The Russia-Ukraine war has evolved into a technological arms race, with uncrewed machines playing a central role across every domain of combat. The skies are now filled with aerial drones, and their kill zone continues to expand in all directions. Drones have revolutionised warfare on land and at sea, too. The latest development is the use of ground robots and their incipient transformation of frontline medicine.
For Ukraine, unmanned systems have become a necessity in fighting a larger and better‑resourced enemy. With no sign of the war ending anytime soon, and with Russia willing to expend seemingly endless numbers of people, Kyiv is turning to technology to help ease the pressure on its mobilisation effort and to preserve the lives of its soldiers.
Ukrainian soldiers must often stay on the frontlines for weeks at a time. In one recent case, unmanned ground vehicles (UGVs) rescued three wounded Ukrainian soldiers who had been stranded near the front for more than a month—that is, stranded with their wounds for more than a month.
Colonel Kostiantyn Humeniuk, the chief surgeon of the Medical Forces of Ukraine, said in an interview with the author, ‘As of today, the war has fundamentally changed because our enemy uses modern unmanned aerial vehicles.’ He added, ‘on the battlefield, armoured vehicles are almost absent.’
‘So we are faced with a modern war where drones are the main type of weapon. Today, in the theatre of war, almost all the injuries we see among our service members are drone-related injuries.’

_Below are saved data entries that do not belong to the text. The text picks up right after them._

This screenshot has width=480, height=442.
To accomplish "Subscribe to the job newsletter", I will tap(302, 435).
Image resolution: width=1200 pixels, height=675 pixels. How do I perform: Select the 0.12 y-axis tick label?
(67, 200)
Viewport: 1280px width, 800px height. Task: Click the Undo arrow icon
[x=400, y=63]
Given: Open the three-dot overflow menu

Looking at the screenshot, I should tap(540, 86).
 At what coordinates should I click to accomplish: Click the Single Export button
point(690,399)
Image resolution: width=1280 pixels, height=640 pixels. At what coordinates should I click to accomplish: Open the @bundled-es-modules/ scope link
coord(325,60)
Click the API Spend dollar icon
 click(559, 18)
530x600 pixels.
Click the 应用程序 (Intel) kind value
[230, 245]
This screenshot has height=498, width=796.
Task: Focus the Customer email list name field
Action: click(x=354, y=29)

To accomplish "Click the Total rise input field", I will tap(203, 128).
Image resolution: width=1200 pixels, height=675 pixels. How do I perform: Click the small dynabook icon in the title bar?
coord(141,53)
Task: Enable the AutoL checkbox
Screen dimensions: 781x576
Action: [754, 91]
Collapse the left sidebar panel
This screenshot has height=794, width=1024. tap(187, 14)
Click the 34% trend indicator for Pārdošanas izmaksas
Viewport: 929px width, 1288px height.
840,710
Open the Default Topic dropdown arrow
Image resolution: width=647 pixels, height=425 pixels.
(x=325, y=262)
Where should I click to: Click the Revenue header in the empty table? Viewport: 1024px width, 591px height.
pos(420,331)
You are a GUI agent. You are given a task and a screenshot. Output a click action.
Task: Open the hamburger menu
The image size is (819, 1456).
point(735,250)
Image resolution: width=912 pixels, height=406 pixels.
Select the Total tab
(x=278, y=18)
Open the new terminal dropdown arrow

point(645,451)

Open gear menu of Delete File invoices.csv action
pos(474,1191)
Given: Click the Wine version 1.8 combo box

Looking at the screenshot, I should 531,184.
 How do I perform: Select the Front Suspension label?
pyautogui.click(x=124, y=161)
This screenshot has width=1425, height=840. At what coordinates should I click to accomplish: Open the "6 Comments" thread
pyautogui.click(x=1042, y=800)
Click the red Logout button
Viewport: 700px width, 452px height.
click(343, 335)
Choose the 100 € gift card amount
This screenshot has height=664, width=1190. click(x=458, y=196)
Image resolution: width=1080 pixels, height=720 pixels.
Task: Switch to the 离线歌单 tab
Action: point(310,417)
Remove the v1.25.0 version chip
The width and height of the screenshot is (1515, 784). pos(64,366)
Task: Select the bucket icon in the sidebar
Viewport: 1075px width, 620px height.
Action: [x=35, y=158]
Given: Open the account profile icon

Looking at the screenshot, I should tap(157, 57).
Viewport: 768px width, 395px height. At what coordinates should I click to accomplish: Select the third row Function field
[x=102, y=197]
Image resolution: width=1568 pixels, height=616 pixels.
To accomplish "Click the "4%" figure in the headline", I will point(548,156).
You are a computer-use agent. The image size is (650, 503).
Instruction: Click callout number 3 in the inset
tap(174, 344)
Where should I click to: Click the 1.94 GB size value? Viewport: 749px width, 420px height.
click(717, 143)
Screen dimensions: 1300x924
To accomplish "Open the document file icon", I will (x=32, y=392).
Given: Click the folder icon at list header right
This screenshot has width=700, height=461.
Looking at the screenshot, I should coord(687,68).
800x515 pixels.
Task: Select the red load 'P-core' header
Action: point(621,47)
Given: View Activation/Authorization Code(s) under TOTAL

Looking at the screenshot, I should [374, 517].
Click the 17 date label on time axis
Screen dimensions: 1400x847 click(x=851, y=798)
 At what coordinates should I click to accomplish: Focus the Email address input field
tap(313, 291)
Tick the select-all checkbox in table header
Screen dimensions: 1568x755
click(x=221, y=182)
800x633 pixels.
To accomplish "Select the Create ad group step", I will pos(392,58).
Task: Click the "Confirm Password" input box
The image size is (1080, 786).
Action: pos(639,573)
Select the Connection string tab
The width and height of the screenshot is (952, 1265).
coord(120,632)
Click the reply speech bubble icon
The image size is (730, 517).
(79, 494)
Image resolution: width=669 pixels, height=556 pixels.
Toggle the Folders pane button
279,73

According to Humeniuk, the biggest challenge is that they’ve lost the golden hour—the period in which medical attention has a higher chance of saving someone suffering traumatic injury. The army can no longer evacuate wounded from combat zones quickly. ‘That’s the most serious problem. Evacuating a wounded soldier from the battlefield using any kind of armoured vehicle, medical or otherwise, is practically impossible,’ Humeniuk said. ‘Drones have shown that they are low-visibility. They don’t make much noise and are almost unnoticeable on the battlefield.’
Volodymyr Rovenskyi, an officer in the ground force’s Department for the Development of Ground Control Systems for Unmanned Systems, said in a briefing that 47 percent of Ukrainian UGV missions involved delivering supplies or evacuating soldiers.
The work is still far from safe. Units avoid operating UGVs during daylight hours, as movement of the machines is easy to spot and they are highly vulnerable to strikes from first-person view drones (FPVs). Third Assault Brigade soldier Kostas, known as El Greco, said FPVs were ‘the number-one threat to UGVs.’
UGVs’ primary roles were ‘logistics and evacuation, followed by engineering tasks, and finally kamikaze strikes or fire support,’ he said.
Lyuba Shipovich, chief executive of Dignitas—a non-profit that supports the military—and head of the Victory Robots project for deploying UGVs, said ‘returning both the wounded and the dead’ was now one of the main functions of ground robots.
But it’s not as simple as it seems. Connectivity remains one of the biggest challenges. Soldiers cannot risk being evacuated on a ground robot that loses its radio-control signal or satellite navigation or suffers a technical failure, leaving it stranded and the casualty exposed to drone strikes. To counter this, frontline units are experimenting with multiple, parallel channels for connectivity—such as wi‑fi mesh networks, Starlink satellite links and LTE terrestrial networks—to keep the robots online.
Analogue radio systems make ground robots highly susceptible to enemy jamming, so most units are trying to move to multi‑node networks with data relaying combined with satellite control links. This greatly improves resilience. However, these upgrades significantly raise costs, which are already a barrier to widespread adoption.
But the effectiveness of these missions also improves when combined with other efforts to distract the enemy. ‘During evacuation missions, especially when we’re evacuating wounded soldiers, we need distraction manoeuvres, artillery support and drones to ensure the soldier is evacuated as safely as possible,’ said Shipovich.
‘In our last 60 missions, we lost two UGVs, one due to operator error, one to an FPV drone,’ said Eugene, callsign ‘Kharkiv’, a UGV company commander in the 92nd Assault Brigade. One member of the unit, a former software engineer in his late twenties, has built custom software to enhance the UGVs’ functionality. This is part of a trend in which engineers in workshops across the front are tinkering and testing to improve their UGVs.
These ground robots are only beginning to transform frontline medicine, carrying out more and more evacuations. They are also taking on an increasing share of logistical work. In time, Ukraine’s frontline commanders expect to deploy many more robots across the front, continuing to wage asymmetrical warfare against Russia.
Ukrainian electronic warfare expert Serhii (‘Flash’) Beskrestnov believes that, in the future, infantry will stay underground, with only robots operating on the surface and taking the greatest risks.
Even if Western military planners believe they can establish air dominance in future conflicts, Ukraine shows how modern battlefields can still turn into battles of grinding attrition. Preparing for that possibility is no less essential than working to prevent it.